Earning a master's in forensic accounting
Earning a forensic accounting degree would be the best pathway into this rather niche profession of accountancy. This particular branch of accountancy is obviously much smaller than the whole of the profession of accountancy, but for someone interested in pursuing forensic accounting, a master's in forensic accounting would be a tremendous career boon.
A forensic accounting degree would enable an individual to pursue both litigation support, in which the forensic accountant would provide assistant to one of the parties in a pending litigation, or investigative accounting, in which a forensic accountant would outright pursue an investigation of potential wrongdoing, be it in terms of employee theft, securities fraud, or some other form of theft.
The pursuit of a master's in forensic accounting would likely take you up to 3 years in study, though it might take less time, depending upon the exact program which you pursue. This is above and beyond any time you would need to spend in obtaining a bachelor's degree prior to pursuing the master's level forensic accounting degree. Your bachelor's degree would not necessarily have to be in forensic accounting, depending upon the program you pursue.
In a forensic accounting degree program, you would study such subjects as might also be covered in an accounting program, as well as additional specific courses focusing on the elements of significance for the investigative practices of a forensic accountant.
How to become a forensic accountant
A master's in forensic accounting will obviously not be the only requirement necessary for an individual to enter into work as a forensic accountant. While it might be of significant help, an individual is also likely to need additional qualifications and/or certifications in order to be hired as an expert forensic accountant.
You will very likely have to be a certified public accountant (CPA) before being able to make the transition into being a full forensic accountant, despite having a master's in forensic accounting already. Inquiries into becoming a fully fledged forensic accountant can likely be made with individual state agencies meant for the certification of forensic accountants.

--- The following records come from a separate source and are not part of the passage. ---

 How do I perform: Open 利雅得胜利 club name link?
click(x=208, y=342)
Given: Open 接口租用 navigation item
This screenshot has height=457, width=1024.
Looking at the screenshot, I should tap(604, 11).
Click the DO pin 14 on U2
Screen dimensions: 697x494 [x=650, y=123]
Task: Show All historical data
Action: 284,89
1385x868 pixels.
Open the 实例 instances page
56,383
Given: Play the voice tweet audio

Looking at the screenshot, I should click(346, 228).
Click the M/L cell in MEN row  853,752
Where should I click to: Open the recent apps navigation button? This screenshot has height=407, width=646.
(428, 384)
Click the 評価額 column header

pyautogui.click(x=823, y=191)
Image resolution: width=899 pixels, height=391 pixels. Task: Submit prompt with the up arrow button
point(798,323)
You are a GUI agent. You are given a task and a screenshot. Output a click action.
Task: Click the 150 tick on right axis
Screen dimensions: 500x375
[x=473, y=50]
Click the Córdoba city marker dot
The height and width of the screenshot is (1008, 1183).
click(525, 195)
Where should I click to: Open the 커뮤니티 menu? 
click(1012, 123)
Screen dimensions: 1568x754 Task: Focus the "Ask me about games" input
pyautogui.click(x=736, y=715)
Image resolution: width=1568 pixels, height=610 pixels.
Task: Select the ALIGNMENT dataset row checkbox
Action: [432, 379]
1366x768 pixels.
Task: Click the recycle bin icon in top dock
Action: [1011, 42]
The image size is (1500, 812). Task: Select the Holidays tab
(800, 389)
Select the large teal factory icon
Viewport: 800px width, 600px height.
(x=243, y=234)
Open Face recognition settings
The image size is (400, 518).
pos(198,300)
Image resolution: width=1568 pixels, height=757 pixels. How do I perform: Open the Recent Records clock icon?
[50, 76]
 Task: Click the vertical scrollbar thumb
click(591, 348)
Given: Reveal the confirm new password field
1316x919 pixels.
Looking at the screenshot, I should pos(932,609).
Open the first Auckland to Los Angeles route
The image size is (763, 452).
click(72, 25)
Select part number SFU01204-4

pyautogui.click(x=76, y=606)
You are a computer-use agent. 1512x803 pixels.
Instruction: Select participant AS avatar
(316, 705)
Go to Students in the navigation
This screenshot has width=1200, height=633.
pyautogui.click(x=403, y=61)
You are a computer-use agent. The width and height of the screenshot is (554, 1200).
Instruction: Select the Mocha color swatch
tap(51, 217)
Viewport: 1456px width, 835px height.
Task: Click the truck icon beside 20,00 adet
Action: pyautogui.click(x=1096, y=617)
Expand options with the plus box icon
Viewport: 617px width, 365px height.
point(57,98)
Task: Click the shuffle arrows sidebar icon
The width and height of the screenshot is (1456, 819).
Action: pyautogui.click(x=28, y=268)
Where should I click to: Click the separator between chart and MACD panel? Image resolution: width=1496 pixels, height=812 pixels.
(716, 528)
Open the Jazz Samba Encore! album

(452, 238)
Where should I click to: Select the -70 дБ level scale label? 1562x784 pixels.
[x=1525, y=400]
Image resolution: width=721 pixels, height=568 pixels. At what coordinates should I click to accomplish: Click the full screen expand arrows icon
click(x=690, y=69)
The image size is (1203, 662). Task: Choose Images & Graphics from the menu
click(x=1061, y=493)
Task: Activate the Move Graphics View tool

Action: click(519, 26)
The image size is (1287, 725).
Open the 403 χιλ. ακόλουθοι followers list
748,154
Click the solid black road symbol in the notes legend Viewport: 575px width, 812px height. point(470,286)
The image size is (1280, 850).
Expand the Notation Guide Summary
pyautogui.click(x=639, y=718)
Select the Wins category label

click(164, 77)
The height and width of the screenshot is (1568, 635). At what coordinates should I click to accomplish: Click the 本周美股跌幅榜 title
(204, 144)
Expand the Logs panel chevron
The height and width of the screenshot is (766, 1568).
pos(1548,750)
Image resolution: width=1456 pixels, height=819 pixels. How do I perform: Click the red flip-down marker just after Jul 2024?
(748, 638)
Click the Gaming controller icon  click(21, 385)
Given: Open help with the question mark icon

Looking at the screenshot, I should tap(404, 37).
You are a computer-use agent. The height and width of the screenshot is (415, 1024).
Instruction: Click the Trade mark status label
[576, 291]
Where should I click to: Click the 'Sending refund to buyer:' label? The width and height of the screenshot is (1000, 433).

Any undergraduate forensic accounting degree programs are unlikely to provide all of the information and expertise necessary in order to allow an individual to pursue a successful career as a forensic accountant. This is why pursuing a forensic accounting degree at the graduate level is often a better idea.
Pursuing a forensic accountant degree does not mean pursuing any kind of law enforcement degree, and this is an important distinction to be aware of and understand. A forensic accountant is not a law enforcement officer, although a forensic accountant might assist a law enforcement officer to perform his or her duties through additional research. A forensic accountant is instead likely to be an adviser, either to law enforcement agencies, or to other companies.